Work task:
Compute how many lines in the data below contain "accomplish"; answer only with that number.
_____
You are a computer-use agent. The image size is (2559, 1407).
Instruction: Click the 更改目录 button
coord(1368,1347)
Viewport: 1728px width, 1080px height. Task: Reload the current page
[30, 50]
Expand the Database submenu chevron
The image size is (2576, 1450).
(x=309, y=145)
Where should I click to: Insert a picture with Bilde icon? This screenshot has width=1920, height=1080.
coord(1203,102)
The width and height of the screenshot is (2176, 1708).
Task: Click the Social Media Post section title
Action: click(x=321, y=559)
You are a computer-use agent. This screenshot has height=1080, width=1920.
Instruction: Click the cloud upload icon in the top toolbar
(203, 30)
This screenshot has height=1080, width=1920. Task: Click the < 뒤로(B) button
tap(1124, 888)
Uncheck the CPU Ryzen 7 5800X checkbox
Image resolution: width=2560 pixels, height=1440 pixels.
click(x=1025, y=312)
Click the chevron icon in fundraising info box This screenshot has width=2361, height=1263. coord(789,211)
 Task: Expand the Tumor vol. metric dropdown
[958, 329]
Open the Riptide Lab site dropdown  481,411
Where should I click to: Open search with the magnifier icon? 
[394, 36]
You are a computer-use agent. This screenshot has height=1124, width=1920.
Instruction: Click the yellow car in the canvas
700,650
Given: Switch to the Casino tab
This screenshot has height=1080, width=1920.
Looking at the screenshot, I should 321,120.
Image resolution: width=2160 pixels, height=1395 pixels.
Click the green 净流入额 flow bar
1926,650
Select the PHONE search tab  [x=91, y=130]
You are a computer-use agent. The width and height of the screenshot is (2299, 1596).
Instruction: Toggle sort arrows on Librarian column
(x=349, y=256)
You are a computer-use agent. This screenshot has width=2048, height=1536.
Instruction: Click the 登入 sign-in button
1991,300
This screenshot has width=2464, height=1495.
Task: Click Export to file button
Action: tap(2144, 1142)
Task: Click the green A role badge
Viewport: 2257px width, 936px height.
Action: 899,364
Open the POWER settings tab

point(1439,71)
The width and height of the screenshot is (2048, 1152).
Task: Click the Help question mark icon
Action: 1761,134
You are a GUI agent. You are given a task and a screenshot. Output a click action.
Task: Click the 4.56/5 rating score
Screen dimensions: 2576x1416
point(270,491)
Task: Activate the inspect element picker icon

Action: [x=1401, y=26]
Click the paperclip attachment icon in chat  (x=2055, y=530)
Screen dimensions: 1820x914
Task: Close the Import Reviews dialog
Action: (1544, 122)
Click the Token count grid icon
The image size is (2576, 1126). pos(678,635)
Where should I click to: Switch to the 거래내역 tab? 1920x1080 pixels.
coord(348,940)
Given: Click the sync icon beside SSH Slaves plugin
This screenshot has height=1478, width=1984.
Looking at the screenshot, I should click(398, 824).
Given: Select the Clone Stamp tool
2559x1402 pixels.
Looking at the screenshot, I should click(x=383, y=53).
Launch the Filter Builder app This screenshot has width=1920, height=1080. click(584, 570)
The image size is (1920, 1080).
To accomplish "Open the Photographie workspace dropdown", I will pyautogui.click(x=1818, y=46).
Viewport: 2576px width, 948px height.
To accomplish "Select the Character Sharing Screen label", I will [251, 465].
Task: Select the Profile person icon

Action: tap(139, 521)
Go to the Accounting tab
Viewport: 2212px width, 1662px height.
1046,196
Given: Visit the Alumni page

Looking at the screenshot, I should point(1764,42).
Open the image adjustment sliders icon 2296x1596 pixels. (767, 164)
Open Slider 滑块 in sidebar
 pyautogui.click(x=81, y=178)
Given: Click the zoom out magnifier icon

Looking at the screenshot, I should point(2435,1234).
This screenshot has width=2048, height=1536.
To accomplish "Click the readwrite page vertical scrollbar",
_____
Output for this task:
3